[Trecho do depoimento]
◇ ◇ ◇ ◇
Depoimento – Agostinho Tadashi Ogura

Agostinho Tadashi Ogura
Pesquisador do Instituto de Pesquisas Tecnológicas do Estado de São Paulo (IPT)
Ex-diretor do Centro Nacional de Monitoramento e Alerta de Desastres Naturais (CEMADEN)

Na carreira de cada um de nós surgem oportunidades que, se bem aproveitadas, nos ajudam a crescer e tornam prazeroso nosso crescimento pessoal e profissional. Este breve relato pretende contar como se deu minha educação e como a JICA está entrelaçada nos caminhos que levaram ao meu desenvolvimento profissional. Meus pais imigraram do Japão no início dos anos 50 em busca de novos horizontes de vida em um país jovem e promissor, saindo de um país em reconstrução após o final da Segunda Guerra Mundial.

Meus pais escolheram o Brasil por motivos religiosos, mais do que por necessidade de caráter econômico. Segundo soube, foram orientados por um padre católico alemão da igreja que freqüentavam em Tóquio a virem para o Brasil pela tese de que só vivendo em um país com base cristã, se tornariam verdadeiros católicos. Com certeza essa lógica de pensamento do padre alemão não é livre de questionamento, mas de todo modo, hoje fico feliz de eles terem tomado a coragem e decidido vir sozinhos ao Brasil, enfrentando a opinião contrária de meus avós e de praticamente todos os demais parentes, o que possibilitou eu ter nascido aqui, e como nissei pude ter contato com a cultura japonesa e ser brasileiro amante do futebol e das coisas nossas, como uma boa feijoada, o carnaval e a alegria de viver.
◇ ◇ ◇ ◇
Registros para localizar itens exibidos

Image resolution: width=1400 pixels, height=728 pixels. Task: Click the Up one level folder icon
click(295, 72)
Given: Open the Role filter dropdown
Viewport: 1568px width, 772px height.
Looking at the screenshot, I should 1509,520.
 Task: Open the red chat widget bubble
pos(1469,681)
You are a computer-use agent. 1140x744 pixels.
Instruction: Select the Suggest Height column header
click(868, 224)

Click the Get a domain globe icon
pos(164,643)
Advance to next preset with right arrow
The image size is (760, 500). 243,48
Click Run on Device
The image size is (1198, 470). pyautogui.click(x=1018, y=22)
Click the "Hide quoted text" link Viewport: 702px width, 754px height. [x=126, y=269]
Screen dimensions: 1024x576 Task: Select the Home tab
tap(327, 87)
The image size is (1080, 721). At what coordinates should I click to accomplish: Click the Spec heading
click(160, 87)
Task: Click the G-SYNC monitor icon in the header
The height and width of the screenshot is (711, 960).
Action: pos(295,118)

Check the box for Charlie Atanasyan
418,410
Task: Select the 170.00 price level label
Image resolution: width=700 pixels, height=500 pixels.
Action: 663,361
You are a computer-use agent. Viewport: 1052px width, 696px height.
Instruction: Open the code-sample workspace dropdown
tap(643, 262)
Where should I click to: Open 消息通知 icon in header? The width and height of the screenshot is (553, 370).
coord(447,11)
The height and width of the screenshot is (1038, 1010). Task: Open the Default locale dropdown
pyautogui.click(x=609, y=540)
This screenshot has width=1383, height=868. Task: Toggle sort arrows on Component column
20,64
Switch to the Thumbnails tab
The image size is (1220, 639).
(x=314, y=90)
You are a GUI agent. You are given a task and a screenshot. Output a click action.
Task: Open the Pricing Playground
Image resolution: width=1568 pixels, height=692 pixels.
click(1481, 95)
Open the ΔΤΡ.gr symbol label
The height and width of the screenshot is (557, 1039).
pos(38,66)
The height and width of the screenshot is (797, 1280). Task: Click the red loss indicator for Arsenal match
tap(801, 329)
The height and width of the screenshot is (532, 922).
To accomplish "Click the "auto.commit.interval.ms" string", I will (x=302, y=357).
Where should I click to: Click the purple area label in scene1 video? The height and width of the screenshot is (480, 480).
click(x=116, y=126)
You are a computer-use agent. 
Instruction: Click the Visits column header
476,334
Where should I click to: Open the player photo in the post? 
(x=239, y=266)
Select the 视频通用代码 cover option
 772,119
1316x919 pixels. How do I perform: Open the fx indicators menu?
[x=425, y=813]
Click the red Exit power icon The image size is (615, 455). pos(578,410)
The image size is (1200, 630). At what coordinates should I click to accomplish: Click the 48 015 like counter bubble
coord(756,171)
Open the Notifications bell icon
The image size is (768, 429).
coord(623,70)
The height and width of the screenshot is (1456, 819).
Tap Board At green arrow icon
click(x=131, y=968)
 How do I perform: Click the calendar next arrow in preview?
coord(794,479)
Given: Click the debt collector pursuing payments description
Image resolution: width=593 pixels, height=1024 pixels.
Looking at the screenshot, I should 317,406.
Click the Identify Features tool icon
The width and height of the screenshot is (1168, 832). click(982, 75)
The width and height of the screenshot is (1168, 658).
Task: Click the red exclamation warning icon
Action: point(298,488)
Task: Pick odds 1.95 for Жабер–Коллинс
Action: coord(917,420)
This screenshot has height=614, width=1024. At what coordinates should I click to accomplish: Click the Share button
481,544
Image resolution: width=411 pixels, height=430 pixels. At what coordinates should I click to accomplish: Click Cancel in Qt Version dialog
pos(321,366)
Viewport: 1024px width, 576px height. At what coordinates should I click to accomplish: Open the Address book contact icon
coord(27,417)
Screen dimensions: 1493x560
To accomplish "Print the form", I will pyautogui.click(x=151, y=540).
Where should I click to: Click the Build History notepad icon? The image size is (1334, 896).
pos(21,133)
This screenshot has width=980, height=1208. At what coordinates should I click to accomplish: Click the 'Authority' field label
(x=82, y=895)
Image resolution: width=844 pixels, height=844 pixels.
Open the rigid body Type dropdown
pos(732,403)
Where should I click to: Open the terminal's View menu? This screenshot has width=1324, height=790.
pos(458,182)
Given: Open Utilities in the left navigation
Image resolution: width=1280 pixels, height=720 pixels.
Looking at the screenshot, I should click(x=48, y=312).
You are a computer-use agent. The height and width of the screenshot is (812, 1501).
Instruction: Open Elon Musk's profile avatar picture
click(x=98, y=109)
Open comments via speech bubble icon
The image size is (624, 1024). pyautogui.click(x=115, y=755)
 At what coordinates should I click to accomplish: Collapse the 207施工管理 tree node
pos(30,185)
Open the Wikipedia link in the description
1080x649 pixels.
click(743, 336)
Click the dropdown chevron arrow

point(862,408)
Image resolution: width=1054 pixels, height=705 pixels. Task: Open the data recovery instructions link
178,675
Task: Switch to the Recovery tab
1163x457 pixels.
◇ ◇ ◇ ◇
[Tarefas]
1: Por favor, reescreva os registros desde a primeira linha até a linha com "(x=314, y=90)", inclusive, trocando "Viewport" por "Janela" e mantendo todo o resto igual. Entregue apenas essas linhas.
2: Prolongue o depoimento sobre a trajetória de Agostinho Tadashi Ogura a partir da última frase mostrada.
O depoimento e os registros não têm relação entre si.

[Resultados das tarefas]
1:
Image resolution: width=1400 pixels, height=728 pixels. Task: Click the Up one level folder icon
click(295, 72)
Given: Open the Role filter dropdown
Janela: 1568px width, 772px height.
Looking at the screenshot, I should 1509,520.
 Task: Open the red chat widget bubble
pos(1469,681)
You are a computer-use agent. 1140x744 pixels.
Instruction: Select the Suggest Height column header
click(868, 224)

Click the Get a domain globe icon
pos(164,643)
Advance to next preset with right arrow
The image size is (760, 500). 243,48
Click Run on Device
The image size is (1198, 470). pyautogui.click(x=1018, y=22)
Click the "Hide quoted text" link Janela: 702px width, 754px height. [x=126, y=269]
Screen dimensions: 1024x576 Task: Select the Home tab
tap(327, 87)
The image size is (1080, 721). At what coordinates should I click to accomplish: Click the Spec heading
click(160, 87)
Task: Click the G-SYNC monitor icon in the header
The height and width of the screenshot is (711, 960).
Action: pos(295,118)

Check the box for Charlie Atanasyan
418,410
Task: Select the 170.00 price level label
Image resolution: width=700 pixels, height=500 pixels.
Action: 663,361
You are a computer-use agent. Janela: 1052px width, 696px height.
Instruction: Open the code-sample workspace dropdown
tap(643, 262)
Where should I click to: Open 消息通知 icon in header? The width and height of the screenshot is (553, 370).
coord(447,11)
The height and width of the screenshot is (1038, 1010). Task: Open the Default locale dropdown
pyautogui.click(x=609, y=540)
This screenshot has width=1383, height=868. Task: Toggle sort arrows on Component column
20,64
Switch to the Thumbnails tab
The image size is (1220, 639).
(x=314, y=90)

2:
Nasci em Niterói, Estado do Rio de Janeiro, em 1957. Quando já me sentia um perfeito fluminense, meus pais decidiram se mudar para São Paulo, e com 7 anos, lá fui eu, um japonês com sotaque carioca morar na capital. Como a comunidade japonesa em São Paulo era mais numerosa do que a do Rio de Janeiro, a possibilidade de eu frequentar escolas para aprender o idioma japonês era maior. Assim, desde o primário, com 7 a 8 anos de idade, além de frequentar uma escola pública normal, tinha aulas de língua japonesa com professoras japonesas bem rigorosas. Continuei estudando japonês praticamente durante toda a minha vida escolar até entrar para a faculdade.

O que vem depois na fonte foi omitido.